Enable CanShowDialog for .NET core Authentication Plugins

[embetten]

NuGet Product(s) Affected

MSBuild.exe, dotnet.exe

Current Behavior

Currently, NuGet does not enable canShowDialog for .NET core authentication plugins. In these scenarios, canShowDialog is hard-coded to false in the defaultCredentialService. As a result, users with a .NET core NuGet authentication plugin backed by MSAL will be forced down device code flow instead of interactive authentication flow even if a pop up or browser auth is available and preferred.

Desired Behavior

To help users avoid device code flow where possible, this behavior should be changed to allow the canShowDialog parameter to be passed by the user to .NET Core plugins. Additionally, the relevant dotnet cli NuGet commands and other .NET core integration points should be updated to pass the canShowDialog argument. This change will give users the flexibility to choose their preferred authentication method, enhancing both usability and security.

Additional Context

Additional context to consider:

• MSAL is the standard authentication library. For users that do not have WAM/WIA broker authentication available, device code flow is the only authentication method available without a pop-up dialog.
• Device code flow is a negative user experience compared to other MSAL authentication methods and a higher-risk authentication flow.
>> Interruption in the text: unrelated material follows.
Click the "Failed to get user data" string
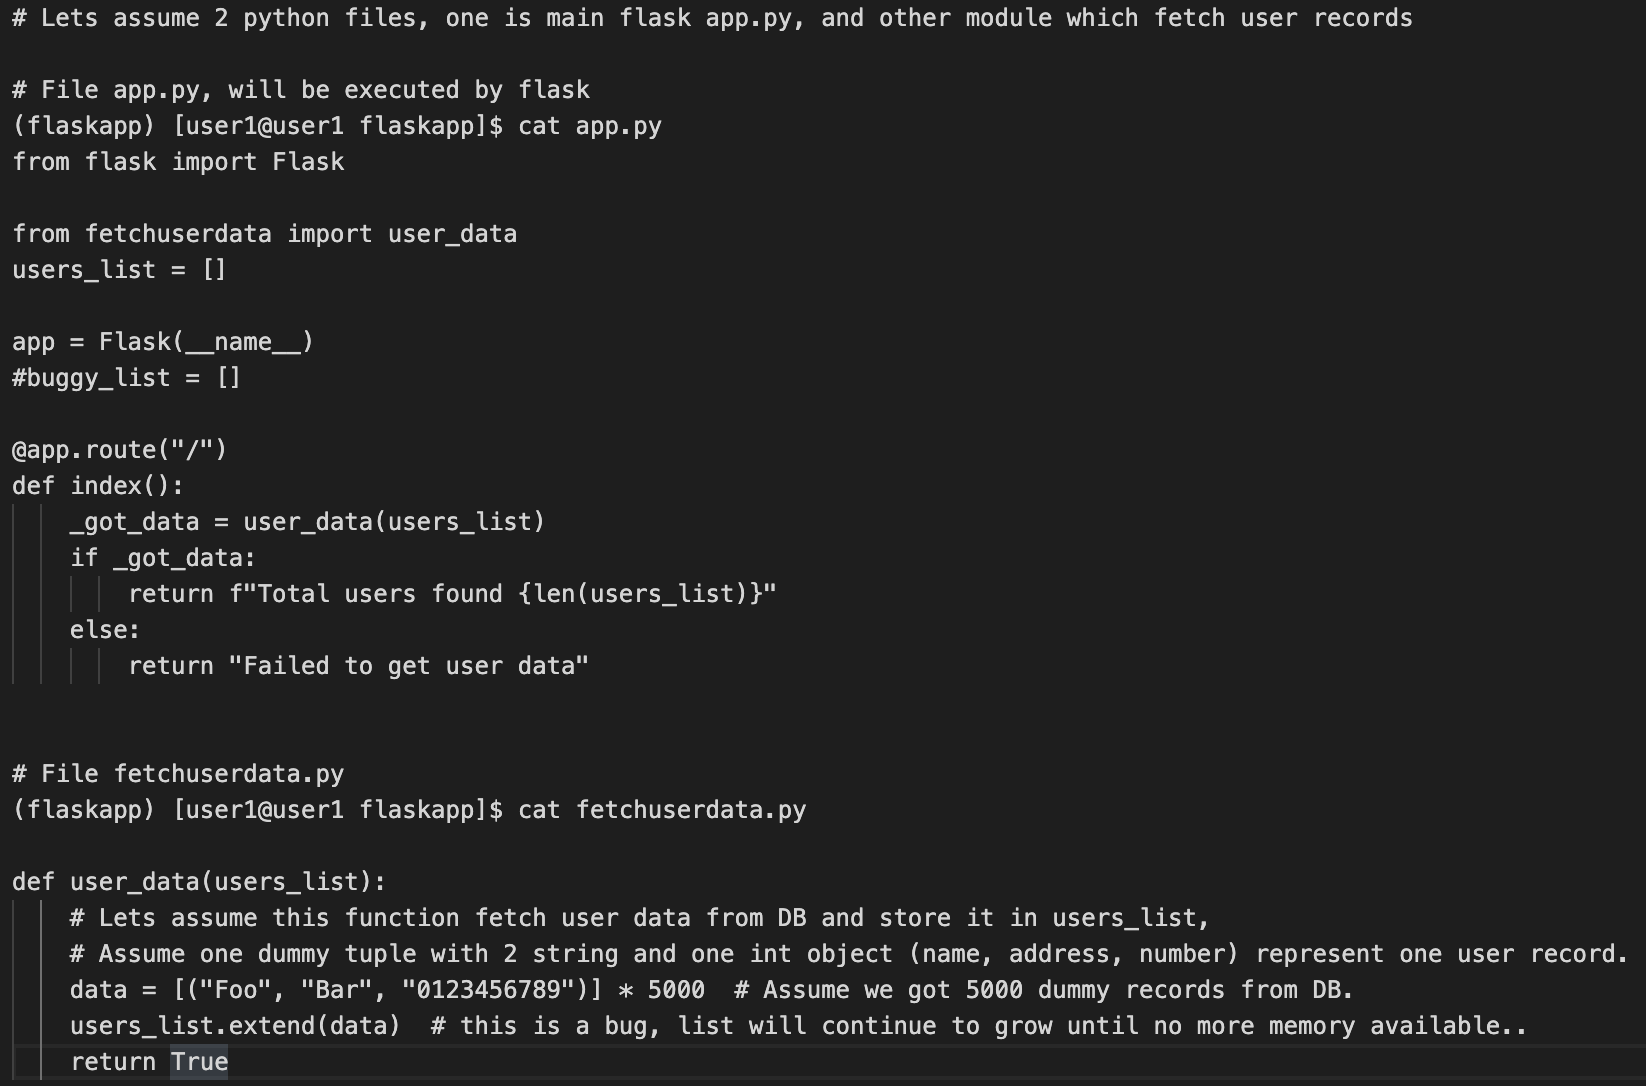The width and height of the screenshot is (1646, 1086). [x=409, y=666]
Device code flow cannot be bound to a device, which prevents Entra tenant admins from adding conditional access policies that check for specific devices. These integration points should be updated to enable our security-conscious users to easily avoid device code flow where possible.
• With mono no longer being supported, more users are being pushed to the .NET core plugins. Without this proposed behavior change, more users will be pushed to device code flow. Users migrating from the .NET framework experience to the .NET core behavior will no longer have canShowDialog option thereby degrading their experience.
• The artifacts-credprovider is considering long term plans to return Entra tokens instead of ADO PAT tokens. In doing so, the login frequency would be reduced to the lifetime of the Entra tokens. Without this proposed behavior change, users would be prompted via device code flow every 24-hour period. We would like users to have an easier way to specify device code flow alternatives to make this migration a more viable user experience.
• By popular demand, artifacts-credprovider has implemented a workaround to allow users to override this behavior by setting an environment variable NUGET_CREDENTIALPROVIDER_FORCE_CANSHOWDIALOG_TO (see here in the readme). However, we suspect this environment variable is not widely known, and setting environment variables instead of passing command line arguments is a disjointed experience for CLI users.

[nkolev92]

It's not just .NET (Core), but MSBuild.exe as well.